Strategy, a long-term corporate buyer of Bitcoin sold its holdings for the first time in four years. The company holds 843,706 BTC, which is more than 4% of all the Bitcoin that will ever exist. But last week, it sold 32 coins for about $2.5 million to pay its stockholders. 

The amount was only 0.0038% of its total holdings, and Cryptopolitan reported that Jeff Walton, Strive’s chief risk officer, defended the move, arguing that the sale allowed Strategy to grow its cash reserves by up to $29 million in the same week, a 3.3% increase. 

On-chain analyst Axel Adler Jr. said the momentum that drove prices higher earlier in the year is now gone. 

Once prices fell, traders who borrowed money to buy Bitcoin were forced to sell. Between $1.3 billion and $1.8 billion in crypto trades were liquidated within 24 hours. Most of the losses hit traders who were betting the price would go up.

Where does Grayscale think new buyers will come from?

The main buyers of Bitcoin in 2026 have been a small group of companies called digital asset treasury (DAT) firms. These are companies like Strategy that hold Bitcoin as their main business. 

But Grayscale believes the concentration of buying among a handful of treasury firms makes the current setup fragile. Strive (NASDAQ: ASST), the seventh-largest public corporate Bitcoin holder at 19,000 BTC, is raising $8.1 million per day through its SATA preferred stock program and recently acquired 2,500 coins in a single week at an average cost of roughly $74,092 each. 

Walton said that if Strive keeps raising money at its current speed, it could buy about 175,000 more Bitcoin, but that prediction would require the company to keep raising the same amount of money nonstop, get permission from the SEC to sell an extra $4.2 billion in stock, and spend every single dollar at today’s Bitcoin prices. 

Another cohort that could diversify the pool of buyers, based on a Coinbase survey, shows that 45% of Gen Z and Millennials already hold crypto, while only 18% of Gen X and Baby Boomers do. 

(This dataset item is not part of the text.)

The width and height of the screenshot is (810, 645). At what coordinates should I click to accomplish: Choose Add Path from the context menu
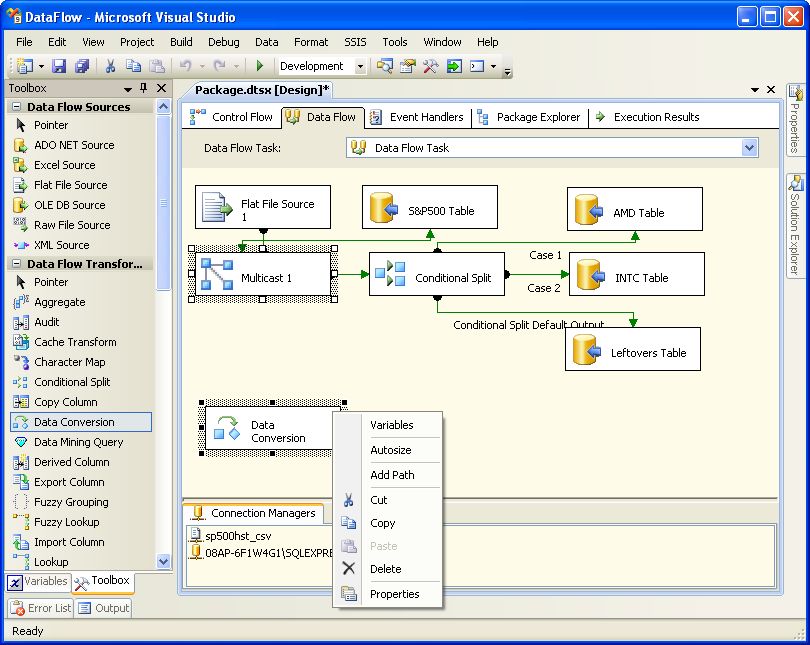click(392, 475)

Grayscale suggests that about $110 trillion in assets held by Baby Boomers and the Silent Generation will pass to younger people over the next few decades, and so these younger investors could step in to save the market. 

Zach Pandl, Grayscale’s head of research, estimates that if just 2% of that $110 trillion went into crypto, it would create $2.2 trillion in new demand. 

Grayscale also expects regular companies to start adding Bitcoin to their treasuries. This is already starting to happen with SpaceX, Elon Musk’s space company that holds 18,712 Bitcoin worth about $1.4 billion. The company is planning to go public soon. Grayscale’s Zach Pandl said SpaceX could become “the largest public company to hold Bitcoin” after its IPO.

Bitcoin’s price is currently around $63,000, down sharply from over $73,000 at the start of the month. Cumulative net inflows into Ether funds shrank to $11.24 billion, with $90.15 million exiting on June 2 alone.